Scientists persuade nature to make silicon-carbon bonds
A new study is the first to show that living organisms can be persuaded to make silicon-carbon bonds—something only chemists had done before. Scientists at Caltech “bred” a bacterial protein to have the ability to make the man-made bonds, a finding that has applications in several industries.
Molecules with silicon-carbon, or organosilicon, compounds are found in pharmaceuticals as well as in many other products, including agricultural chemicals, paints, semiconductors, and computer and TV screens. Currently, these products are made synthetically, since the silicon-carbon bonds are not found in nature.
The new research, which recently won Caltech’s Dow Sustainability Innovation Student Challenge Award (SISCA) grand prize, demonstrates that biology can instead be used to manufacture these bonds in ways that are more environmentally friendly and potentially much less expensive.
“We decided to get nature to do what only chemists could do—only better,” says Frances Arnold, Caltech’s Dick and Barbara Dickinson Professor of Chemical Engineering, Bioengineering and Biochemistry, and principal investigator of the new research, published in the Nov. 24 issue of the journal Science.
The study is also the first to show that nature can adapt to incorporate silicon into carbon-based molecules, the building blocks of life. Scientists have long wondered if life on Earth could have evolved to be based on silicon instead of carbon. Science-fiction authors likewise have imagined alien worlds with silicon-based life, like the lumpy Horta creatures portrayed in an episode of the 1960s TV series Star Trek.

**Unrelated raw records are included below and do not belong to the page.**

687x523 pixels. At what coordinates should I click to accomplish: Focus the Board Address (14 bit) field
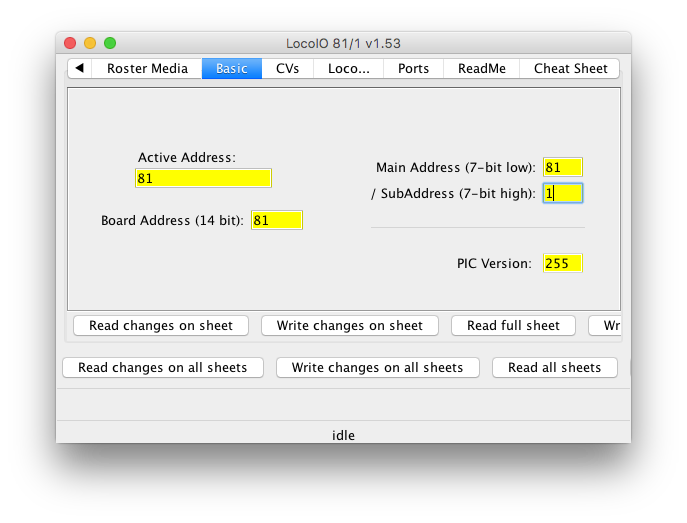click(276, 220)
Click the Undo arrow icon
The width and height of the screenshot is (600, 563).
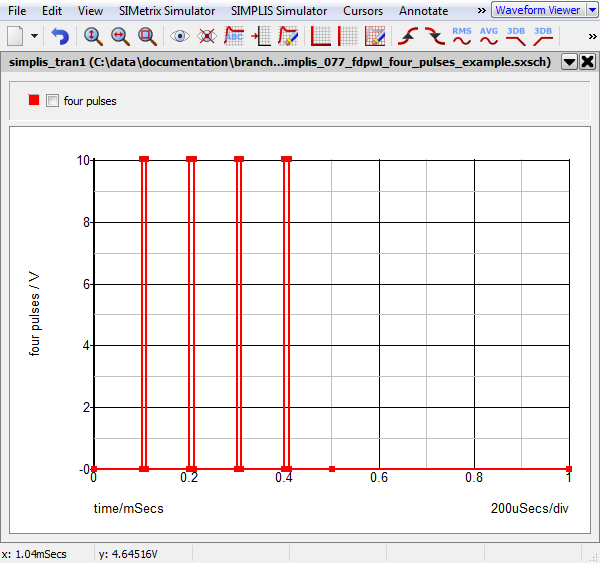[60, 36]
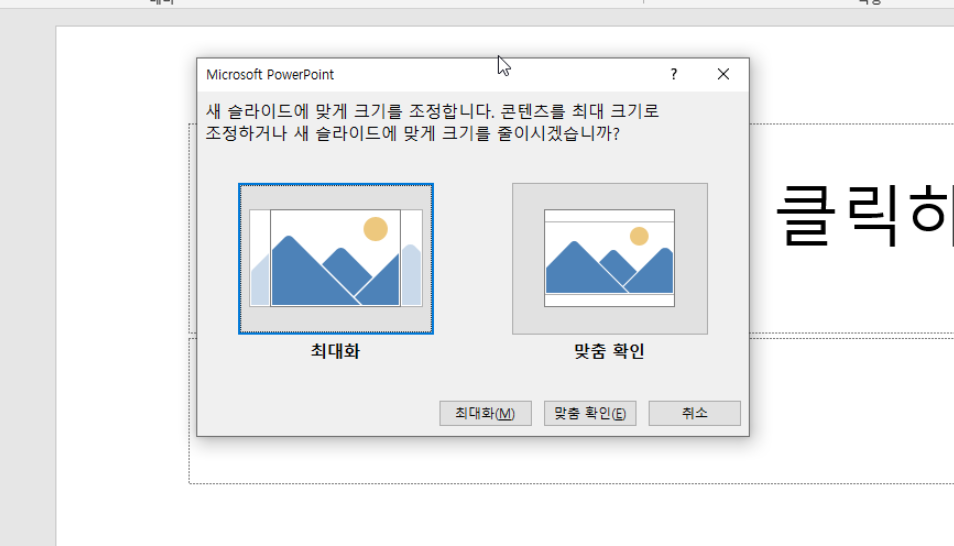Image resolution: width=954 pixels, height=546 pixels.
Task: Select the 최대화 preview thumbnail
Action: [336, 258]
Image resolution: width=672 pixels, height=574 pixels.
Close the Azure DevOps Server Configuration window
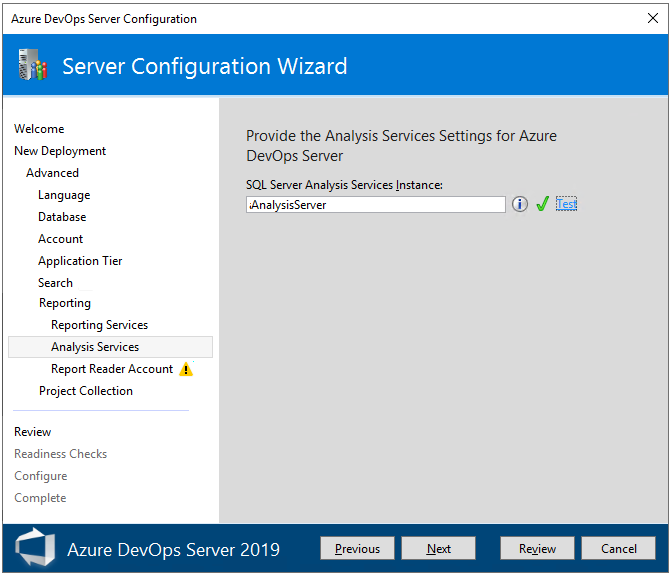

Carbon and silicon are chemically very similar. They both can form bonds to four atoms simultaneously, making them well suited to form the long chains of molecules found in life, such as proteins and DNA.
“No living organism is known to put silicon-carbon bonds together, even though silicon is so abundant, all around us, in rocks and all over the beach,” says Jennifer Kan, a postdoctoral scholar in Arnold’s lab and lead author of the new study. Silicon is the second most abundant element in Earth’s crust.

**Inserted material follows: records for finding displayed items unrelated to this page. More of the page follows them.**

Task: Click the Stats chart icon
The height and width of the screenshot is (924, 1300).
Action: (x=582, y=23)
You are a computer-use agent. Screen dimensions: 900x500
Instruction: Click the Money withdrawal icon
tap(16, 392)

The researchers used a method called directed evolution, pioneered by Arnold in the early 1990s, in which new and better enzymes are created in labs by artificial selection, similar to the way that breeders modify corn, cows, or cats. Enzymes are a class of proteins that catalyze, or facilitate, chemical reactions. The directed evolution process begins with an enzyme that scientists want to enhance. The DNA coding for the enzyme is mutated in more-or-less random ways, and the resulting enzymes are tested for a desired trait. The top-performing enzyme is then mutated again, and the process is repeated until an enzyme that performs much better than the original is created.
Directed evolution has been used for years to make enzymes for household products, like detergents; and for “green” sustainable routes to making pharmaceuticals, agricultural chemicals, and fuels.

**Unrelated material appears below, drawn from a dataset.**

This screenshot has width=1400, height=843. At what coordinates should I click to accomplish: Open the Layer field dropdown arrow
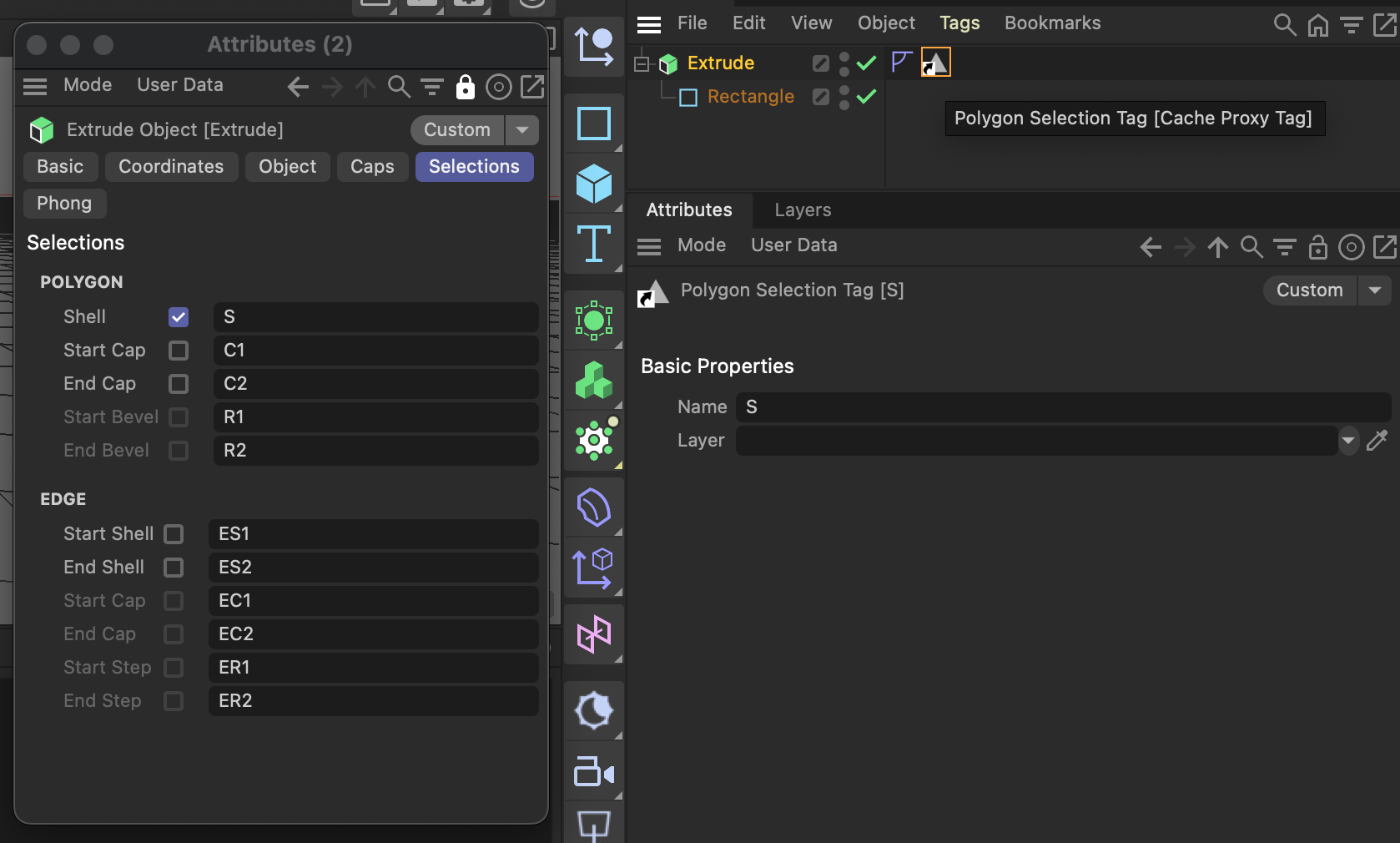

In the new study, the goal was not just to improve an enzyme’s biological function but to actually persuade it to do something that it had not done before. The researchers’ first step was to find a suitable candidate, an enzyme showing potential for making the silicon-carbon bonds.
“It’s like breeding a racehorse,” says Arnold, who is also the director of the Donna and Benjamin M. Rosen Bioengineering Center at Caltech. “A good breeder recognizes the inherent ability of a horse to become a racer and has to bring that out in successive generations. We just do it with proteins.”
The ideal candidate turned out to be a protein from a bacterium that grows in hot springs in Iceland. That protein, called cytochrome c, normally shuttles electrons to other proteins, but the researchers found that it also happens to act like an enzyme to create silicon-carbon bonds at low levels. The scientists then mutated the DNA coding for that protein within a region that specifies an iron-containing portion of the protein thought to be responsible for its silicon-carbon bond-forming activity. Next, they tested these mutant enzymes for their ability to make organosilicon compounds better than the original.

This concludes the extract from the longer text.